Tasks to carry out:
1) List every author named for the 2005 article discussed in the piece on chiropractic DNA-repair claims.
2) Answer these questions from the piece on chiropractic DNA-repair claims:
(a) In which journal was the 2005 article published?
(b) In what year did the UK's General Chiropractic Council make its statement about subluxation?
(c) Researchers at which university does the press release say the chiropractors worked with?
3) Carry on writing the piece on chiropractic DNA-repair claims, starting after its final sentence.
___ Reading text
Chiropractic adjustments can heal your DNA?

The headline above should be good for a laugh, but believe it or not, chiropractors around the world are claiming that they can help your body repair its DNA. All of them cite the same 2005 article as evidence, so I read the article to find out what it was all about.

The article is titled "Surrogate Indication of DNA Repair in Serum After Long Term Chiropractic Intervention – A Retrospective Study," written by Clayton Campbell, Christopher Kent, Arthur Banne, Amir Amiri, and Ronald W. Pero. They published it in 2005 in a chiropractic journal called the Journal of Vertebral Subluxation Research. This journal has many of the trappings of a scientific journal, but it's really all make-believe: it does not appear to be properly peer-reviewed, it is not indexed by standard biomedical databases, and (most damning of all) it is based on a concept, "subluxation," that does not exist. That's right, even the UK's General Chiropractic Council admitted in 2010 that subluxation was a mirage, saying:
"The chiropractic vertebral subluxation complex is an historical concept but it remains a theoretical model. It is not supported by any clinical research evidence that would allow claims to be made that it is the cause of disease or health concerns."
So about that journal article. The claim that chiropractic treatments could somehow improve your body's ability to heal its own DNA seems wildly implausible, but that's what Campbell and colleagues claim. Their press release, which was reproduced verbatim on many chiropractor's websites, said:
"In a landmark study published in the Journal of Vertebral Subluxation Research, chiropractors collaborating with researchers at the University of Lund found that chiropractic care could influence basic physiological processes affecting oxidative stress and DNA repair."
(I can't help remarking that authors don't usually boast that their own work is a "landmark study," but let's move on.)
______
___ Provided records
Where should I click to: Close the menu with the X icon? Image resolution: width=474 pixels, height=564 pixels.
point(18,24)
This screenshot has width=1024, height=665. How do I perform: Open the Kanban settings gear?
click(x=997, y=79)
______
___ Provided records
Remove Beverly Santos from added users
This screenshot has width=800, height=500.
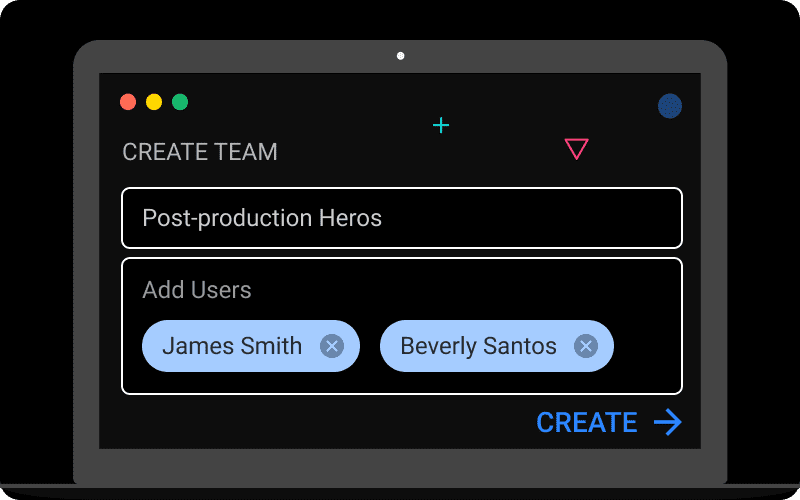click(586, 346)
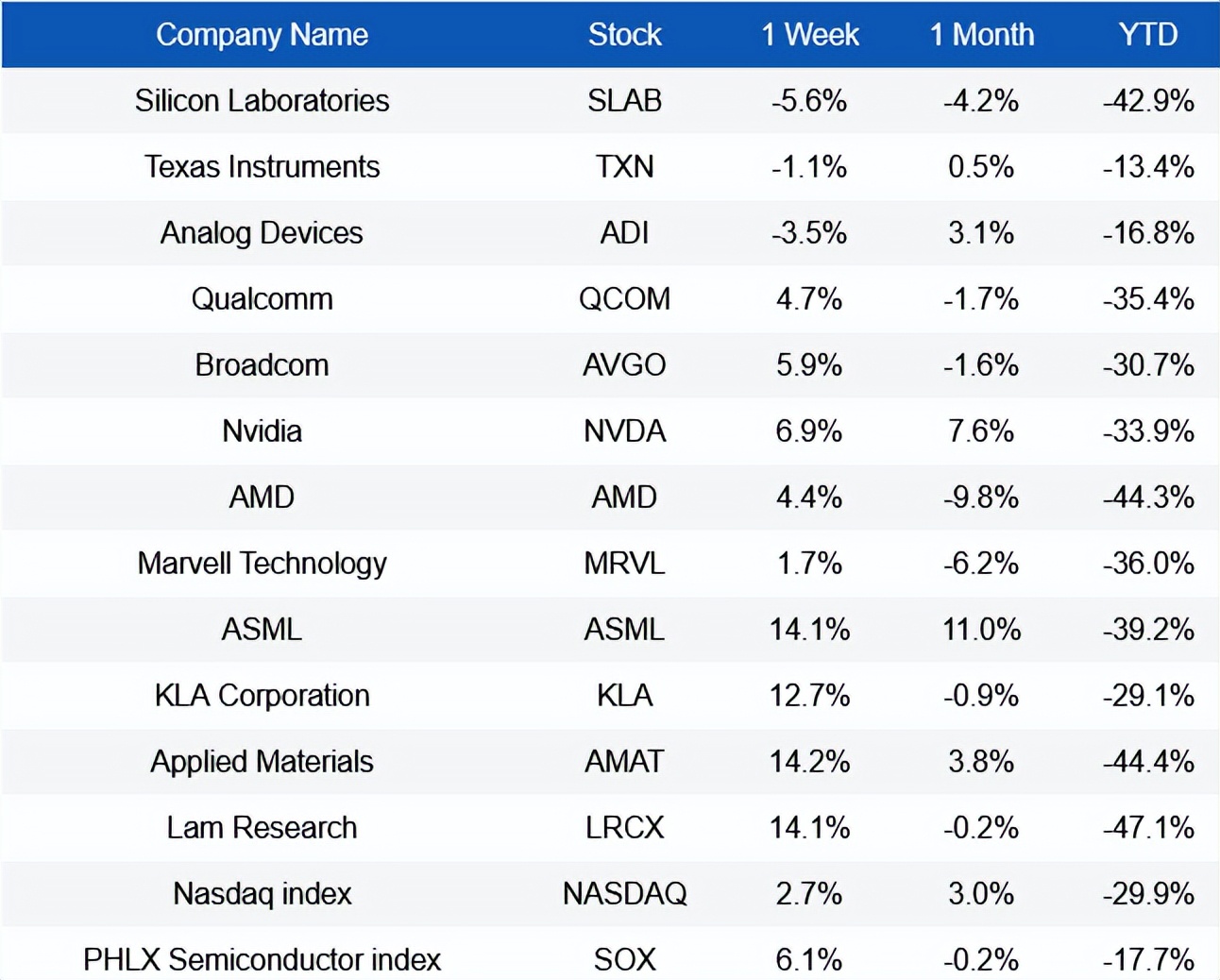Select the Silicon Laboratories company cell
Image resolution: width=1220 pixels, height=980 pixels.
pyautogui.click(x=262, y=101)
______
Responses for each task:
1) Clayton Campbell, Christopher Kent, Arthur Banne, Amir Amiri, Ronald W. Pero

2)
(a) The Journal of Vertebral Subluxation Research
(b) 2010
(c) The University of Lund

3)
Unfortunately for Campbell and colleagues, their study has fundamental flaws that completely undermine their claims, as we'll see below. Nonetheless, many chiropractors' websites are touting this amazing "benefit" today, including sites that were updated as recently as a few weeks ago, such as: this one (updated Oct 31 2011), this one, this one, this one in Australia (updated Oct 2011), this one in Australia, and many more.

So what did Campbell et al. actually study? First, they didn't measure DNA repair at all. They measured serum thiol levels, which at best are a very indirect indicator of DNA repair. And they ran a very small study, with just 76 patients, all who came to chiropractic clinics with back pain, whom they divided into 3 groups. The three groups were:
  1. No chiropractic treatment, 30 patients
  2. 2-12 months of chiropractic, 21 patients
  3. 1-6 years of chiropractic, 25 patients
It was not placebo-controlled, blinded, or randomized, which presents major methodological problems regardless of what happened. Before I tell you the results, which group do you think the chiropractors would want to do the best? Bingo! The group that saw chiropractors for many years did the best, as measured by plasma thiols. At least that's what Campbell reported.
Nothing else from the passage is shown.